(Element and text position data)
⟨

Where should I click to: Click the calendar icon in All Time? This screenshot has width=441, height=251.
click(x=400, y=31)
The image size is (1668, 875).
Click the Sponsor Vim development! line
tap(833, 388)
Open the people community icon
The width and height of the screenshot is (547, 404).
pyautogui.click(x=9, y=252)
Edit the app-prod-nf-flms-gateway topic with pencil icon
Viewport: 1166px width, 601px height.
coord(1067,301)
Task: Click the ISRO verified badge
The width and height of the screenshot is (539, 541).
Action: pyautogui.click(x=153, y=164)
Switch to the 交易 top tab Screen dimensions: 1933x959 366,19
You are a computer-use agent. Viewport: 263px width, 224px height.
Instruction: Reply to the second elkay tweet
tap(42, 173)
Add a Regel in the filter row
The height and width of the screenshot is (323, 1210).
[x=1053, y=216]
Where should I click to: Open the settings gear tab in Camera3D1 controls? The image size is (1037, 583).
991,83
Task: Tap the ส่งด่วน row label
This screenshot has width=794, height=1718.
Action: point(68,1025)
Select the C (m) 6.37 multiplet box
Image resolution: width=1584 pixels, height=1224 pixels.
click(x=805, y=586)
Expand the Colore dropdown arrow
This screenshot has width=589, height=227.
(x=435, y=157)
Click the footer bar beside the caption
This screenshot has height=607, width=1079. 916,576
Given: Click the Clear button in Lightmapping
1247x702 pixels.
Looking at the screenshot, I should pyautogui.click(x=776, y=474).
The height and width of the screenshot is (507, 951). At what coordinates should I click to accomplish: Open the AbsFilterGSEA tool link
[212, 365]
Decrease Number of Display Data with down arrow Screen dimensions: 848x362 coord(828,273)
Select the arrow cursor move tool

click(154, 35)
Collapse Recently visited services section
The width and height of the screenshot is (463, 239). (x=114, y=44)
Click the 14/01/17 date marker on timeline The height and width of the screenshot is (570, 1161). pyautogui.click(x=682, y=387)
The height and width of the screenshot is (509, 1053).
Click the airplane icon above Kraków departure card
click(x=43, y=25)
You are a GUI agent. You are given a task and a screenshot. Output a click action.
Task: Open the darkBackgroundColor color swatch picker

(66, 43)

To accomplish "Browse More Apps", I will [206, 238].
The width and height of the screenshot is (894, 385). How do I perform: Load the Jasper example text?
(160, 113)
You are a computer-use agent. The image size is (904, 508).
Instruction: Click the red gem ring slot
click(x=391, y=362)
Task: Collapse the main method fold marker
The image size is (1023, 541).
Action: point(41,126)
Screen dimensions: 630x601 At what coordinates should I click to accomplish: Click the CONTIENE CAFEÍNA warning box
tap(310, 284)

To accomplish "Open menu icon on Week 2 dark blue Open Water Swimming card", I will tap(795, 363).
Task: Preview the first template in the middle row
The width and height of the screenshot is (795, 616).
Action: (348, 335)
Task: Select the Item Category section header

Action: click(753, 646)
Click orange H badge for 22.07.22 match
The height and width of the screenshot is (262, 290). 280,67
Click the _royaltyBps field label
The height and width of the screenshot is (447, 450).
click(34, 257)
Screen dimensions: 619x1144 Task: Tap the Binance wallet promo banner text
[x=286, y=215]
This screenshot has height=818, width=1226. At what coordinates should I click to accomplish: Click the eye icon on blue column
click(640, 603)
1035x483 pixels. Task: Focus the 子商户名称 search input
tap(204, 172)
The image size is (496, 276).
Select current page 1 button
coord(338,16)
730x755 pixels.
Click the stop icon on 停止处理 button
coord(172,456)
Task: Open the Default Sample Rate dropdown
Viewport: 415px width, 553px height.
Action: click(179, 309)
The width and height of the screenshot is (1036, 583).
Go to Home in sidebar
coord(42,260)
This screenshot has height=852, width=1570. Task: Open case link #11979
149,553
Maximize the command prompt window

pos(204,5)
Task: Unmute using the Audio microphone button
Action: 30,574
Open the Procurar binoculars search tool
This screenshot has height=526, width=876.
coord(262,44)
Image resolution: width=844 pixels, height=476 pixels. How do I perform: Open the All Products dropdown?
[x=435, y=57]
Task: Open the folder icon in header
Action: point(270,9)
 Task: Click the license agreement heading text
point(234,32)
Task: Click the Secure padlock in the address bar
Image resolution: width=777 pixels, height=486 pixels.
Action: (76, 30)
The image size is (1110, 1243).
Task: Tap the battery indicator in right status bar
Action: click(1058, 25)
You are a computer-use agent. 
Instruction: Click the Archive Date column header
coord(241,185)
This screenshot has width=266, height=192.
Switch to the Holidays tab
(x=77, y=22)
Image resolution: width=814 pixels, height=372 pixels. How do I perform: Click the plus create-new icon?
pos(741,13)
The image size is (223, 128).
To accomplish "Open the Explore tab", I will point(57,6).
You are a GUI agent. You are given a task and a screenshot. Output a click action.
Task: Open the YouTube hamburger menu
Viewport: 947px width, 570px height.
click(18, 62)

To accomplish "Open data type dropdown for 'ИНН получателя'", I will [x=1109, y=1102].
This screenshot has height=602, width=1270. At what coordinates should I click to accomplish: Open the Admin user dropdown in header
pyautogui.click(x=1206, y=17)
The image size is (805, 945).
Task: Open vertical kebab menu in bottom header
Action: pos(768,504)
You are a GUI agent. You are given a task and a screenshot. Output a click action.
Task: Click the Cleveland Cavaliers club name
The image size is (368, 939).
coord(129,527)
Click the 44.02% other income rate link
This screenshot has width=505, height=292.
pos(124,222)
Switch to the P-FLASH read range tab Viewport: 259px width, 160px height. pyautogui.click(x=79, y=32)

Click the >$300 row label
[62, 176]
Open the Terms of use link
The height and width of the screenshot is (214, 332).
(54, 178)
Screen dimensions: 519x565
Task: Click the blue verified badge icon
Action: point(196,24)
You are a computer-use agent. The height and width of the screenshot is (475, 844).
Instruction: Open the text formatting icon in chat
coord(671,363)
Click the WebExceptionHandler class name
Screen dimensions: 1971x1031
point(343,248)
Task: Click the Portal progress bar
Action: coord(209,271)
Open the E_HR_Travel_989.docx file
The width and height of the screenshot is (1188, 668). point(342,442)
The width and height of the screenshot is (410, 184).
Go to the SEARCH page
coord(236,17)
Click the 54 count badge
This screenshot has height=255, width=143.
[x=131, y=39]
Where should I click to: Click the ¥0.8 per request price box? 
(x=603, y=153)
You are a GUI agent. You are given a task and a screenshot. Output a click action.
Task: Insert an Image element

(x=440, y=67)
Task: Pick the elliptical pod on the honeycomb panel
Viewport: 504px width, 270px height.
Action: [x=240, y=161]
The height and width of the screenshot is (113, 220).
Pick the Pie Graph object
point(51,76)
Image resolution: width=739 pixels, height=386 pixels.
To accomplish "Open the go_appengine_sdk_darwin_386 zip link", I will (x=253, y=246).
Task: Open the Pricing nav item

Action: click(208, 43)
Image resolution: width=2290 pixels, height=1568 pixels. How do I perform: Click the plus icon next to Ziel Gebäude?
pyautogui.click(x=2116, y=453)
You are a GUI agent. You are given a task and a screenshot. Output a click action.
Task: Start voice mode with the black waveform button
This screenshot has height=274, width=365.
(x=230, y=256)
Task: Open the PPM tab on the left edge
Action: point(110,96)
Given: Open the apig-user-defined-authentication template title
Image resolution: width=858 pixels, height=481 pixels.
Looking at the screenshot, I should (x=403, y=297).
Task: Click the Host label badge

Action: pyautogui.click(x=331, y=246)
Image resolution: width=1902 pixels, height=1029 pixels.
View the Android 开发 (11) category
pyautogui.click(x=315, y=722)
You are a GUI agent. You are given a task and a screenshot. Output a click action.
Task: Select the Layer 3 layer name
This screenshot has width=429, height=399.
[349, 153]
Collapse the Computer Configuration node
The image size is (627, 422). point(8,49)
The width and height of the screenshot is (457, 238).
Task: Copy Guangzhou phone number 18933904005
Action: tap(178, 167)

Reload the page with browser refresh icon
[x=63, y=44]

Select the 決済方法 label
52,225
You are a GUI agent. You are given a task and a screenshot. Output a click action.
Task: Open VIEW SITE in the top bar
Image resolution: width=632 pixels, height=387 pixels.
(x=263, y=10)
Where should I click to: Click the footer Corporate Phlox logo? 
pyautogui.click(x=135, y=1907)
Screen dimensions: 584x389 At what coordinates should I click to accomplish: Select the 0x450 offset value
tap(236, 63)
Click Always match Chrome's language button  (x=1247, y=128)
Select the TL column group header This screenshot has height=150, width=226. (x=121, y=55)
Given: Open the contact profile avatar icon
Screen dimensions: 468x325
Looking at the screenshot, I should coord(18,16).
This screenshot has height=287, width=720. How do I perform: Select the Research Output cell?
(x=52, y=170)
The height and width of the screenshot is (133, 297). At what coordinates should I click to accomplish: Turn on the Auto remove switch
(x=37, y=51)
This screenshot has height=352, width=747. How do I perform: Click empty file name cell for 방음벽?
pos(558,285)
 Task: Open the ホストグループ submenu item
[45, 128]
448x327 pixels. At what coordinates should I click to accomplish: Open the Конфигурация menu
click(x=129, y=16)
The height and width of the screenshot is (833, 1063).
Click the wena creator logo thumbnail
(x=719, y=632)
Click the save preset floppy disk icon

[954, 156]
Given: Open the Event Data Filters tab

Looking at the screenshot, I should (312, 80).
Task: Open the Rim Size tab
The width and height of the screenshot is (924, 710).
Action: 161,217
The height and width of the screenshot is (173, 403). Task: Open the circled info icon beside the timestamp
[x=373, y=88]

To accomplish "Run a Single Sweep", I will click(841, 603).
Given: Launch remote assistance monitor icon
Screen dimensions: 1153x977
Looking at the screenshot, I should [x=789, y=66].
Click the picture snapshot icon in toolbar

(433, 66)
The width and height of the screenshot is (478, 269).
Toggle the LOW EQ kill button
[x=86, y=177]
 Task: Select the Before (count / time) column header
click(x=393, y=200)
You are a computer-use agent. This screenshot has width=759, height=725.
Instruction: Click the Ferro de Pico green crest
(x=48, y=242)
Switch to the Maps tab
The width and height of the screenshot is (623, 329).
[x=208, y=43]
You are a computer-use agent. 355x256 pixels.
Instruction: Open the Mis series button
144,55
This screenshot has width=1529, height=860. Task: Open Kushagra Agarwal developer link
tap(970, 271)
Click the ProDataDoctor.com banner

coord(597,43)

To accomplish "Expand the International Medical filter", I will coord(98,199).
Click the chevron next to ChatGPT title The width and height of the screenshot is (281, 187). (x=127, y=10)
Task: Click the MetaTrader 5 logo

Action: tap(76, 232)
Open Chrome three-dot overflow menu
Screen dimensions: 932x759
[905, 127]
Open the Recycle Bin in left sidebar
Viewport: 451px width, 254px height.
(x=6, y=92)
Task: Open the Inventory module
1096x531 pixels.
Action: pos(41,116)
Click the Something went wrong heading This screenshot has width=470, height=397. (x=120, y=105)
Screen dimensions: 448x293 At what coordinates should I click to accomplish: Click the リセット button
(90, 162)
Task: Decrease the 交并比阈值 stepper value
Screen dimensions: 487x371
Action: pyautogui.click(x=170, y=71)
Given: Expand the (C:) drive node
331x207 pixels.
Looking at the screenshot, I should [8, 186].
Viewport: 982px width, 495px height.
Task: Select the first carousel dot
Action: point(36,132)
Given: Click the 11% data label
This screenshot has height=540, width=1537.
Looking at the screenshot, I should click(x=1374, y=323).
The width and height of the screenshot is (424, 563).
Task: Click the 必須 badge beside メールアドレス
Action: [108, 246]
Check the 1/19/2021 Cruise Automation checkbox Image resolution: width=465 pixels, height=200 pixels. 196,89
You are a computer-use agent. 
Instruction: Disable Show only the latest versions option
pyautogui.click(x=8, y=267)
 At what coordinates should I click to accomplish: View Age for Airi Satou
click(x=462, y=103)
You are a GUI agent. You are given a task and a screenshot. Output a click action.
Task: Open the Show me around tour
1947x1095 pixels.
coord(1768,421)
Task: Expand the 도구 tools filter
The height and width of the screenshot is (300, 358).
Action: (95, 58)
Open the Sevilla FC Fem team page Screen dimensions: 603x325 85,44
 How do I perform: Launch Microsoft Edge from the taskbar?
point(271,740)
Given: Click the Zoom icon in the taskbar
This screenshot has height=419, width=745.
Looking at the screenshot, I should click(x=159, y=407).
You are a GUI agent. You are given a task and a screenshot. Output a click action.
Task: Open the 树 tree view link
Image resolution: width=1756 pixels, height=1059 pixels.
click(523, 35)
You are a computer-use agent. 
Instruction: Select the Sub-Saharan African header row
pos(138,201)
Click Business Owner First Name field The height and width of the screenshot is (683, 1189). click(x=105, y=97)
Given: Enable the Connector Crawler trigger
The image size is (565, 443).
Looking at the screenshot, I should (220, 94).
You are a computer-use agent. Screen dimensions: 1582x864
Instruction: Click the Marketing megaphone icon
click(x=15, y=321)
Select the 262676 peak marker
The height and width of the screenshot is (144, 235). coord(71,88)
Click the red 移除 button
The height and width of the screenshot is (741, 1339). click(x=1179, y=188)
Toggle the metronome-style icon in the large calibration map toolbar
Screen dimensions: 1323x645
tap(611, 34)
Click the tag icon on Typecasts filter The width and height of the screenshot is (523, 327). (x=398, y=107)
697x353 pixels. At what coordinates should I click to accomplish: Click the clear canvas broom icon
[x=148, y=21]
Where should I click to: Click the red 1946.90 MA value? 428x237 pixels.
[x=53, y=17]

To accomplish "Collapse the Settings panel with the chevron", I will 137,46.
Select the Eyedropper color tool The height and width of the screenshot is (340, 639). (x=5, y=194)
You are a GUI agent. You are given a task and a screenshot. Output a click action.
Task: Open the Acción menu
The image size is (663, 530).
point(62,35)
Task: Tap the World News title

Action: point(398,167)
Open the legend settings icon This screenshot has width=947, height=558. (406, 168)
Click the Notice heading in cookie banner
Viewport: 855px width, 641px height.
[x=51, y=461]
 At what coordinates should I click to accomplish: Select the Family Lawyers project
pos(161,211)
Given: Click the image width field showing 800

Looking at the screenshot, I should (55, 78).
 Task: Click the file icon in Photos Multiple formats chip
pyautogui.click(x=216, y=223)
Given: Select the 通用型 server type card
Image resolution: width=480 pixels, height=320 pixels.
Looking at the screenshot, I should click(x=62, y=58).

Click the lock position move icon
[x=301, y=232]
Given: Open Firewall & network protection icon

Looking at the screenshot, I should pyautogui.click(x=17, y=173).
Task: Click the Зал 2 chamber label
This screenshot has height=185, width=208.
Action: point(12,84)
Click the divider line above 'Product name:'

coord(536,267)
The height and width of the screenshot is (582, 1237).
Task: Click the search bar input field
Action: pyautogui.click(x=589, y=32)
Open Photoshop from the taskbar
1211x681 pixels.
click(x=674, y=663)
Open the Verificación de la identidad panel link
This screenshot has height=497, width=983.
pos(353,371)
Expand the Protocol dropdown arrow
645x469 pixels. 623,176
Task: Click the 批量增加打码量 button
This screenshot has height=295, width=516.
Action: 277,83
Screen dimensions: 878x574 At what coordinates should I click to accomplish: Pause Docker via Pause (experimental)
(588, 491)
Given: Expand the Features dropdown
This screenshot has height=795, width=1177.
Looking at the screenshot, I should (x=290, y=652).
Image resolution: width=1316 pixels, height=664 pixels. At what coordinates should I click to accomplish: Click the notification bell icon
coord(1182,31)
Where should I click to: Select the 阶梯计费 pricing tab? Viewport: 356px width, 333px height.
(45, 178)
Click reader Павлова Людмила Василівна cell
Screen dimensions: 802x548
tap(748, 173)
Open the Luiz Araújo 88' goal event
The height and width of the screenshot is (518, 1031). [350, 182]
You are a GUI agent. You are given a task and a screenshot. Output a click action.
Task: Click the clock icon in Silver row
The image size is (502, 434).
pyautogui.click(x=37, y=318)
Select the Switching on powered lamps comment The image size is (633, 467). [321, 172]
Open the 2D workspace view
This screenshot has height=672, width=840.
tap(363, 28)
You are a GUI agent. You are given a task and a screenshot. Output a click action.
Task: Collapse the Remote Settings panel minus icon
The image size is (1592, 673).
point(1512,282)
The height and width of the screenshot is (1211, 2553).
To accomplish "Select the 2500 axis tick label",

⟩

**Required work**
Can you output the stretch of the data from the line containing "Click the picture snapshot icon in toolbar" through the line containing "[x=208, y=43]", with both of those lines included and every line reproduced without any change?

**Solution for this exercise**
Click the picture snapshot icon in toolbar

(433, 66)
The width and height of the screenshot is (478, 269).
Toggle the LOW EQ kill button
[x=86, y=177]
 Task: Select the Before (count / time) column header
click(x=393, y=200)
You are a computer-use agent. This screenshot has width=759, height=725.
Instruction: Click the Ferro de Pico green crest
(x=48, y=242)
Switch to the Maps tab
The width and height of the screenshot is (623, 329).
[x=208, y=43]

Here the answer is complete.